• **Problem to work on**: Treat the line containing "フェスティバル デ ヘレス (192, 272)" as the last one, and return every line exactly from the first line of the material below up to it.

• **Data section**:

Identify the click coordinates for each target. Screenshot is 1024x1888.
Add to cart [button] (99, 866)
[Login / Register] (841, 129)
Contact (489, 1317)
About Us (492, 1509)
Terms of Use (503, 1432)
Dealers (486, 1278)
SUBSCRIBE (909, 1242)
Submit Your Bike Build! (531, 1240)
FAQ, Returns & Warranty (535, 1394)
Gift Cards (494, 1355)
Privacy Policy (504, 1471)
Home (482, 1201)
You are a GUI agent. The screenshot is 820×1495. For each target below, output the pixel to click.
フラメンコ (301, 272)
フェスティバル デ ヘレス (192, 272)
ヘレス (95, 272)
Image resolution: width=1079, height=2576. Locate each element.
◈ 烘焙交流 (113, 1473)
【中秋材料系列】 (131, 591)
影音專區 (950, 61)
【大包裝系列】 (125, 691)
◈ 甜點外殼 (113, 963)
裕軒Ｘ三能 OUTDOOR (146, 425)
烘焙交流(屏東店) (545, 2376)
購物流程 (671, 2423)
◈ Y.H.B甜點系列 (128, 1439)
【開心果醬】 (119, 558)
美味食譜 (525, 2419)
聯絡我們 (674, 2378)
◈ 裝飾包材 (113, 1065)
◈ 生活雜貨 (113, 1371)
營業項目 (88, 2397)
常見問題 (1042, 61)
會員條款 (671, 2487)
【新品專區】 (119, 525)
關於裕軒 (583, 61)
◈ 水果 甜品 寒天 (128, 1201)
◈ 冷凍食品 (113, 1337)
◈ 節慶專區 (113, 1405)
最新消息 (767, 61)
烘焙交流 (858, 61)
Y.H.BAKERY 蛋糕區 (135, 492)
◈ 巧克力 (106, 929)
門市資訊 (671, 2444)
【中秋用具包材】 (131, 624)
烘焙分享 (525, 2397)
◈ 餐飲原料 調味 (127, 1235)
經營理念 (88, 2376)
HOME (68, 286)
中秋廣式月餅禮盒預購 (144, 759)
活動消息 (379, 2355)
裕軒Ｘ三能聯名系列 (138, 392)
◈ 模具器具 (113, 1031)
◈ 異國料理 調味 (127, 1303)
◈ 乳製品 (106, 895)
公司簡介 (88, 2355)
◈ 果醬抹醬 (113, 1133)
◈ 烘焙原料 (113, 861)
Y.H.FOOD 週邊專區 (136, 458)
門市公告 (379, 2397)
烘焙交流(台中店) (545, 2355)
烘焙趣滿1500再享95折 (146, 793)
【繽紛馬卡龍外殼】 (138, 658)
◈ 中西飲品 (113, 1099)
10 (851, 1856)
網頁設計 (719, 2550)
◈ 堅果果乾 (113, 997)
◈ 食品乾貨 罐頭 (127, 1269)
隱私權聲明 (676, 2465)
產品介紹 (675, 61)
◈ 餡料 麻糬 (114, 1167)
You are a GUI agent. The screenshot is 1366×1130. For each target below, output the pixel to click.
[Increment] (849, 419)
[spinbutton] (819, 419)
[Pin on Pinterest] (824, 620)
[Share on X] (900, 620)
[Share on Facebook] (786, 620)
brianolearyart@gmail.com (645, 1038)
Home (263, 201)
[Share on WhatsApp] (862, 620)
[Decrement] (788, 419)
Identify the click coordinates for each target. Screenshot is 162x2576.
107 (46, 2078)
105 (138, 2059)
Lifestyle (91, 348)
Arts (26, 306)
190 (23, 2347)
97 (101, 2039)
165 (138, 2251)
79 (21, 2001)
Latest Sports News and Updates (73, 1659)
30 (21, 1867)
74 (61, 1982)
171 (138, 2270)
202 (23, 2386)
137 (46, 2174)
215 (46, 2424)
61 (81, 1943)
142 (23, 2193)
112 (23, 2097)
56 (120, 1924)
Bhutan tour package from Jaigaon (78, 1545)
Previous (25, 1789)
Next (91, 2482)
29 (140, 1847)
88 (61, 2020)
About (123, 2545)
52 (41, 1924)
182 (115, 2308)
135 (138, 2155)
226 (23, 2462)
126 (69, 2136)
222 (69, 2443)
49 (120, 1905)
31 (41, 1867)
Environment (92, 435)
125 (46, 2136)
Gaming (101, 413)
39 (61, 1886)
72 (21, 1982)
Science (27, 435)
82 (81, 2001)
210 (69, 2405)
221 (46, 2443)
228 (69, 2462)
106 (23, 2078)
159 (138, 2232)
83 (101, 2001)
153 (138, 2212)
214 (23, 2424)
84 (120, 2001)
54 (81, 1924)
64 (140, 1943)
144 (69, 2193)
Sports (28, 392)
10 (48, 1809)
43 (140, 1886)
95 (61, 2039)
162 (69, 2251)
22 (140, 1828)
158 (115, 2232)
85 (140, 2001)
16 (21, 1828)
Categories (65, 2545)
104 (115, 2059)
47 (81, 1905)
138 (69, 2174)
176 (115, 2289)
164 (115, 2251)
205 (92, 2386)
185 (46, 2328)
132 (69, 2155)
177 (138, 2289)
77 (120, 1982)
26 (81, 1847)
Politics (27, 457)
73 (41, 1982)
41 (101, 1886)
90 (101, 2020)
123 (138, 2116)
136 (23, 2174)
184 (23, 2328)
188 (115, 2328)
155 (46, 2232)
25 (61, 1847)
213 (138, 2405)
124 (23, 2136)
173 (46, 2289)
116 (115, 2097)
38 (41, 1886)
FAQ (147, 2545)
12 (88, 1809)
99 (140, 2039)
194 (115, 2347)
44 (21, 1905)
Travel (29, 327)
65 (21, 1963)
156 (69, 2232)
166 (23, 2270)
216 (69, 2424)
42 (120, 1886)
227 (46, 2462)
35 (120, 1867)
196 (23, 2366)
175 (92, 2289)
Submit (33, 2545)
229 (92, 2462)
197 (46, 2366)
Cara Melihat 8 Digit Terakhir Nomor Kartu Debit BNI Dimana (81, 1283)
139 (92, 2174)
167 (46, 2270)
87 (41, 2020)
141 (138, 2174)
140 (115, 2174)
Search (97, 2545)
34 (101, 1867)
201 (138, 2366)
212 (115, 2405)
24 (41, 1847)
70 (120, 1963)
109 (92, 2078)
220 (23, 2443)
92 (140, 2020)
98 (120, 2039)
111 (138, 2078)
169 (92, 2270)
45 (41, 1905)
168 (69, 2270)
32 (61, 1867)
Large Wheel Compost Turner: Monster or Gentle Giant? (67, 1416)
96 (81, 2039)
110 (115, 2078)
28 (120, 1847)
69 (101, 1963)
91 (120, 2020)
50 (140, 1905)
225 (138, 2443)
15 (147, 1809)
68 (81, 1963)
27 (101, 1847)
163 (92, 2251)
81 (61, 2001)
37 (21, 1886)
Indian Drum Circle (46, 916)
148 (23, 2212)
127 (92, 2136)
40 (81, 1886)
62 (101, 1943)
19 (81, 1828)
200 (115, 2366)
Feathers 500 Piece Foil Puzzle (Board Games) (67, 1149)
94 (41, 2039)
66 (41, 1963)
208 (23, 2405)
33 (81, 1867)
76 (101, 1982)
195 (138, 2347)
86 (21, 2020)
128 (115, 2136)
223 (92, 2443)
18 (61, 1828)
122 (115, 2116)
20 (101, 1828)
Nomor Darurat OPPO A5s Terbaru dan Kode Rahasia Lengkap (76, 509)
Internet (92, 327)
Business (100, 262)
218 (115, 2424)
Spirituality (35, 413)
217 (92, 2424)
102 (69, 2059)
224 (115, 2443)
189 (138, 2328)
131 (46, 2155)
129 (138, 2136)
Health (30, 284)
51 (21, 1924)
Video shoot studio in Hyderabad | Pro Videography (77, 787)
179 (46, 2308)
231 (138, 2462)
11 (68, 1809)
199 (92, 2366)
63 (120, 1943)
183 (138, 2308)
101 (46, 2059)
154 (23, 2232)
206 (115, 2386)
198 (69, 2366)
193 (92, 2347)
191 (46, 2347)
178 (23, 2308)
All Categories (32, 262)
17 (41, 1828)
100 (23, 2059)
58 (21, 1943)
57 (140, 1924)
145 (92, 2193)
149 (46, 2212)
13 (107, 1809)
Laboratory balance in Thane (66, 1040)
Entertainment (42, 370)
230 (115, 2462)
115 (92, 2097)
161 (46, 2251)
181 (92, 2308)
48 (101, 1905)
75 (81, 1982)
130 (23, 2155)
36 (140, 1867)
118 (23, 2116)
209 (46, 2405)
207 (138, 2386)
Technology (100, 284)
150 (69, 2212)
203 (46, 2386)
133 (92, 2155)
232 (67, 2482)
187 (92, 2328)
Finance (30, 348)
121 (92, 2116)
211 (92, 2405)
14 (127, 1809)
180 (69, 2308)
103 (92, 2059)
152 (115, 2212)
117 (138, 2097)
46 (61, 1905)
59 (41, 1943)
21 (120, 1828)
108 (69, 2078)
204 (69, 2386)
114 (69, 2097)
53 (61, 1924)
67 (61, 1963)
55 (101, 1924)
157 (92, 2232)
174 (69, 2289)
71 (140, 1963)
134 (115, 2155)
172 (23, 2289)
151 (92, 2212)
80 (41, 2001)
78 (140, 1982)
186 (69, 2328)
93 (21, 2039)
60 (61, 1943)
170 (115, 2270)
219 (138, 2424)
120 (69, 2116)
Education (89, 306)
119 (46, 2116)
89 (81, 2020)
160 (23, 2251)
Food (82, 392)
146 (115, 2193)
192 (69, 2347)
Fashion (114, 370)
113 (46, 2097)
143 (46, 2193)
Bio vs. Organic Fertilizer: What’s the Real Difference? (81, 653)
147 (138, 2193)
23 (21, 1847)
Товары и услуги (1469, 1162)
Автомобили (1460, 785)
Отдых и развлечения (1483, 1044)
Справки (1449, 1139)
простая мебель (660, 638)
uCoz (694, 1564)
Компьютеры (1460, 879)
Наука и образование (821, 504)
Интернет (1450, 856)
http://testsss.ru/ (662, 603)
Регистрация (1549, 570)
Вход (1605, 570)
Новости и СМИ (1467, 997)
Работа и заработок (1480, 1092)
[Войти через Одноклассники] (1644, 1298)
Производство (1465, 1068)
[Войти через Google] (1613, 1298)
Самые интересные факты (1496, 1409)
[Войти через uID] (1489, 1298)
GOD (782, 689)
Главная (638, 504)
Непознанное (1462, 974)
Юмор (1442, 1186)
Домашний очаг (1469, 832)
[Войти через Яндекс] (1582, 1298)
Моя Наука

• **Task output**:
Identify the click coordinates for each target. Screenshot is 1024x1888.
Add to cart [button] (99, 866)
[Login / Register] (841, 129)
Contact (489, 1317)
About Us (492, 1509)
Terms of Use (503, 1432)
Dealers (486, 1278)
SUBSCRIBE (909, 1242)
Submit Your Bike Build! (531, 1240)
FAQ, Returns & Warranty (535, 1394)
Gift Cards (494, 1355)
Privacy Policy (504, 1471)
Home (482, 1201)
You are a GUI agent. The screenshot is 820×1495. For each target below, output the pixel to click.
フラメンコ (301, 272)
フェスティバル デ ヘレス (192, 272)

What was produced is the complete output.